“Não havia poeta, escritor, que não perguntasse por Camilo Pessanha. Quando vinham cá pessoas ligadas às letras, lá íamos mostrar [a campa]”, recorda o investigador Luís Sá Cunha, que fez parte de um grupo de intelectuais e amantes de Pessanha que, por diversas vezes, lhe prestaram homenagem no cemitério.

Sá Cunha, que ainda sabe de cor o caminho para a última morada do poeta, logo lançou o alerta, repetido por inúmeras pessoas, de que se trata de um túmulo difícil de encontrar.

A campa de Camilo Pessanha, discreta, encontra-se numa ponta do cemitério, com uma lápide escrita em chinês, identificável apenas pela pequena fotografia do poeta, com as suas barbas negras.
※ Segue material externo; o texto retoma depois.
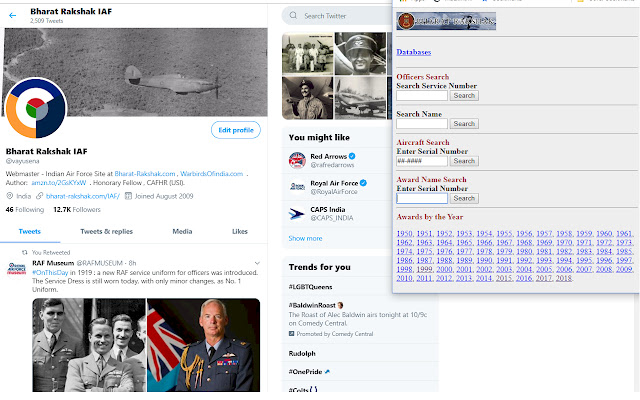Click the RAF Museum tweet avatar

pos(17,269)
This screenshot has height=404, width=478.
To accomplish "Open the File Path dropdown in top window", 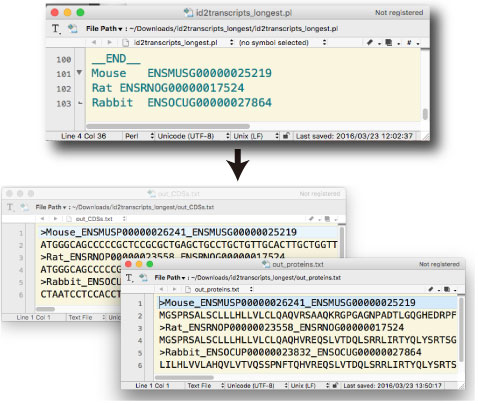I will coord(104,29).
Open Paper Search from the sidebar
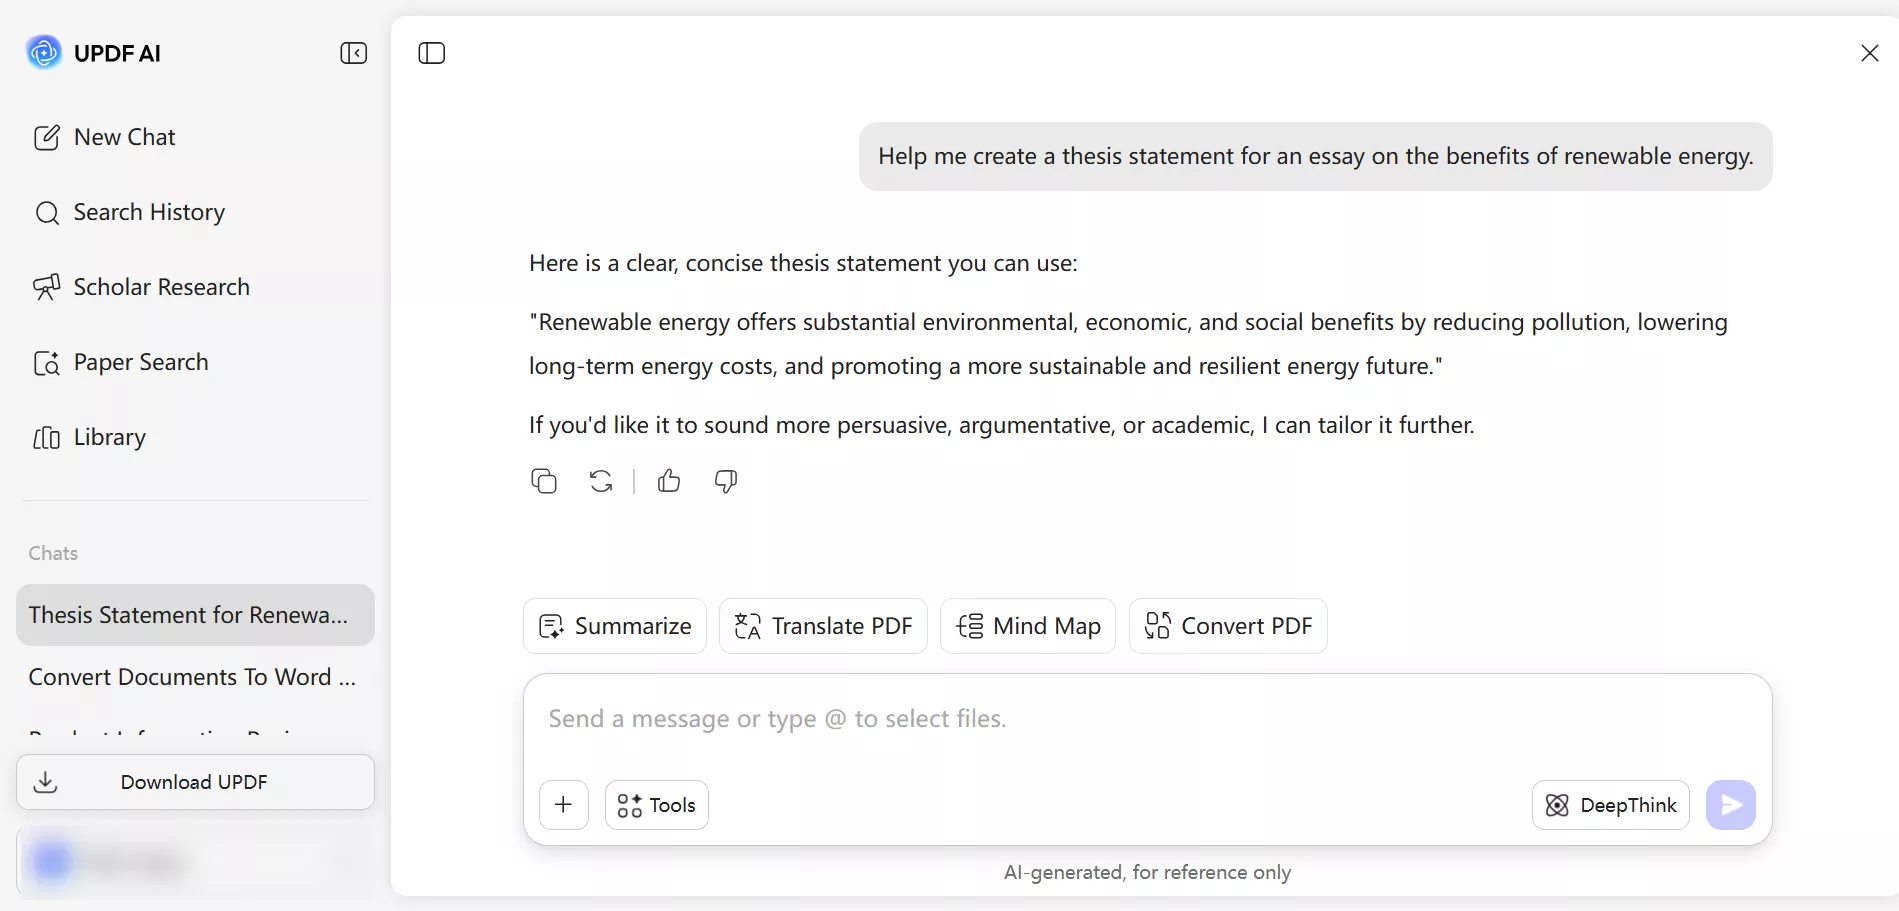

Situada entre três filas de túmulos, sem corredores a separar, obriga um visitante mais curioso a galgar as pedras vizinhas para se aproximar.

Na pedra tumular já só se consegue ler a primeira frase da inscrição “À saudosa memória do poeta”, que termina com “do seu filho J.M.P.”, uma referência a João Manuel Pessanha, que também está ali enterrado.

Nos anos 1990, Luís Cunha apresentou um projeto para um novo jazigo: “Tomei essa iniciativa porque há coisas sagradas. Várias pessoas juntaram-se para tratar disso”, recorda.

Era “um projeto simples”, com “quatro colunas e uma cobertura”, mas que carecia de autorização do Governo. No entanto, o tempo passou e o aval não veio.

“Insisti duas, três vezes e percebi que ia cair”, conta, não sabendo identificar um motivo concreto.

“Depois foi a transferência [da administração de Macau de Portugal para a China, em 1999], e foi uma espécie de muro que se ergueu”, comenta, lembrando como os portugueses andavam particularmente ocupados nessa altura, preocupados com o futuro, o que terá contribuído para o esquecimento da ideia.

Nessa época havia espaço em torno do túmulo para se erguer tal estrutura, mas “agora já não vale a pena, as campas [em volta] já estão muito em cima”.

Natália Correia à procura de Pessanha em Macau

Luís Cunha recorda como, antes de 1999, “havia uma certa peregrinação” à campa, que funcionava como uma “lavagem moral interior”.

Em particular, lembra a visita de Natália Correia, que além do cemitério, “queria ver tudo”, até “os 'karaokes' e as saunas” de Macau.

Quando estavam os dois no edifício na Avenida da Praia Grande onde em tempos esteve a casa de Pessanha, Sá Cunha perguntou: “Natália, sabes onde tens os pés? Na casa de Camilo Pessanha!”.

“Ela até deu um salto”, descreve.

“Por todas estas razões, acho que era obrigação dignificar o Camilo. E isso não se fez”, lamenta.